Czyli po prostu - było to lękowe. Jeśli wszystko teraz działa, to tylko się cieszyć że jest OK. A grzech sam w sobie, trzeba zawsze pozostawić w spowiedzi, niezależnie od stopnia ciężkości, nie zamartwiać się tym aż tak bardzo.
Skąd cytaty ojca Knotza?
To z jego strony - szansa spotkania.
Ostatnio zmieniony 2023-04-13, 18:37 przez recki, łącznie zmieniany 4 razy.

faraon
Zasłużony komentator
Zasłużony komentator
Posty: 2484
Rejestracja: 9 lut 2023
Has thanked: 287 times
Been thanked: 213 times

Re: Przebudzenie przed polucją

Post autor: faraon » 2023-04-13, 18:57

Z tym podniecaniem to wlasnie sa skutki wczesniejszych.

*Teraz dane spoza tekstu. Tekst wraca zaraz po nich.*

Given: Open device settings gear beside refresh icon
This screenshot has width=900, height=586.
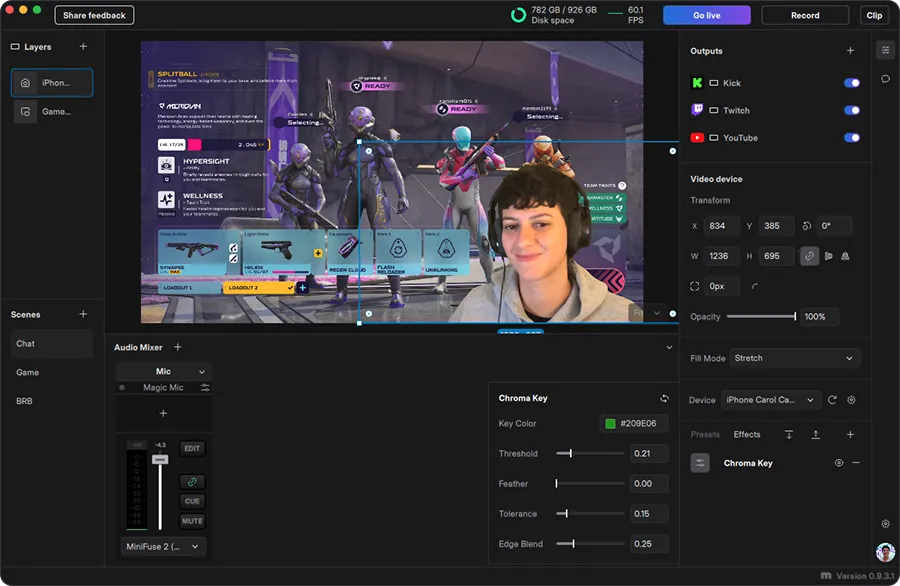Looking at the screenshot, I should [x=851, y=399].
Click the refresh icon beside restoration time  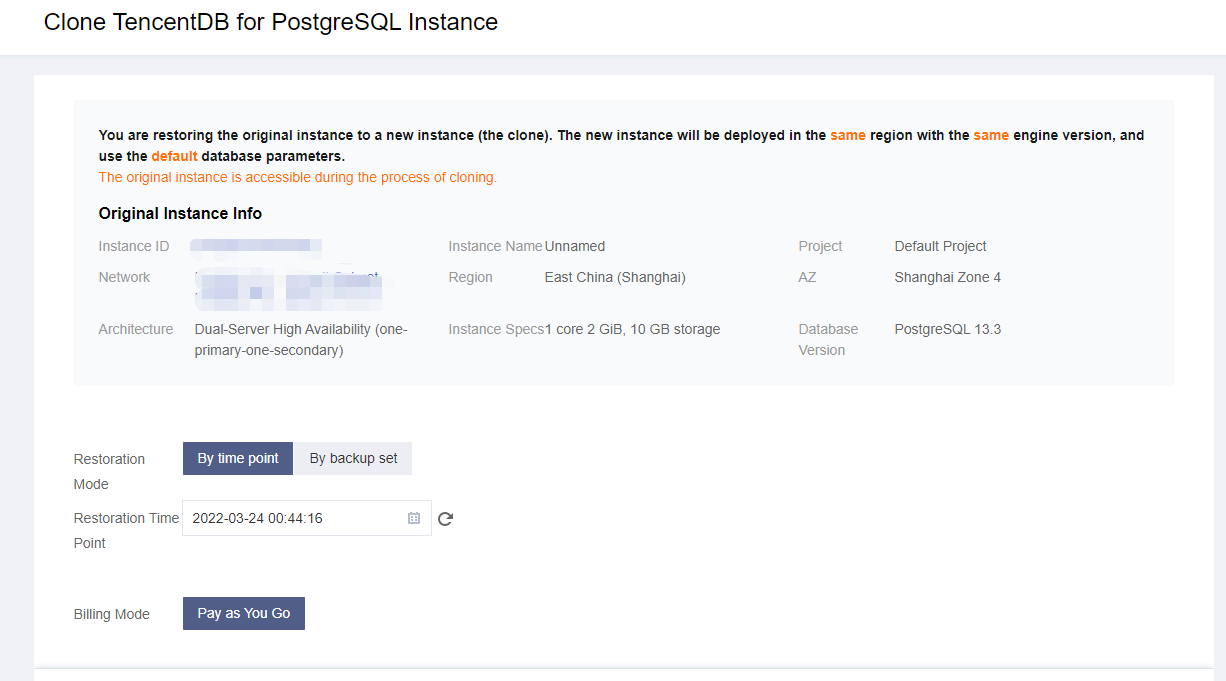pyautogui.click(x=446, y=518)
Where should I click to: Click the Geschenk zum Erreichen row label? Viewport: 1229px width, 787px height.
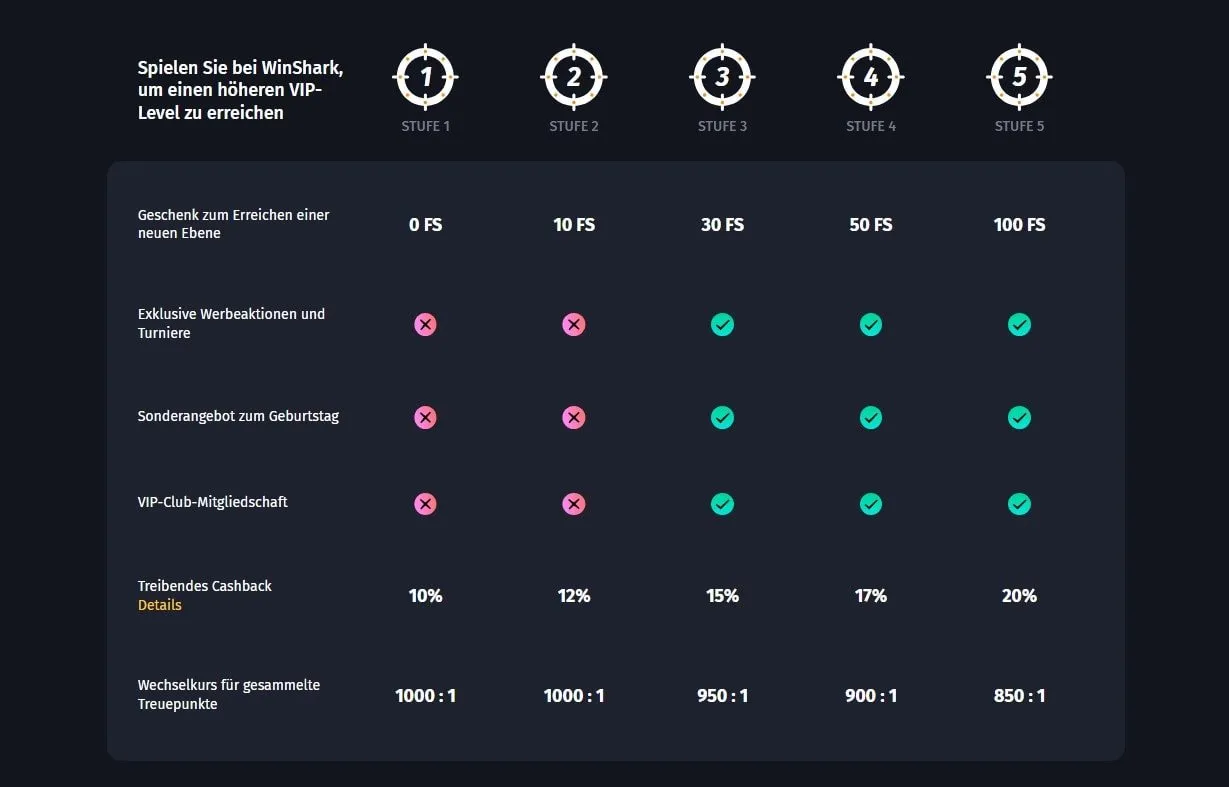point(234,224)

Im wiecej i czesciej nastepuja, tym intensywniej odpowiednie gruczoly i narzady produkuja skladniki nasienia.
Czeste podniecanie sie przyspiesza procesy i uzupelnienia skladnikow, a brak podniecania sie je zmniejsza,, niemal wygasza do ninimum, ktore wcale nie jest ani szkodliwe, ani nie powoduje jakichs dolegliwosci, czy polucji.
Poza tym marzenia sennne nie biora sie same z siebie, tylko sa rodzajem kontynuacji mysli i wydarzen ktore zaistnialy w dzien, niekonieczne poprzedzajacy noc w ktora sie pojawiaja we snie. Nawet z polucjami, to efekt dlugoterminowego nastrajania organizmu ku temu.

Awatar użytkownika
Marek_Piotrowski
Legendarny komentator
Legendarny komentator
Posty: 19087
Rejestracja: 1 cze 2016
Wyznanie: Katolicyzm
Has thanked: 2629 times
Been thanked: 4638 times
Kontakt:

Re: Przebudzenie przed polucją

Post autor: Marek_Piotrowski » 2023-04-13, 19:02

Daj spokój @faraon , tu nie miejsce na samorobne teorie - odpowiadamy Łukaszowi_1. Nawet chciałem odpowiedzieć, ale @recki tak dobrze i jasno napisał, że uznałem, że nie mam nic do dodania.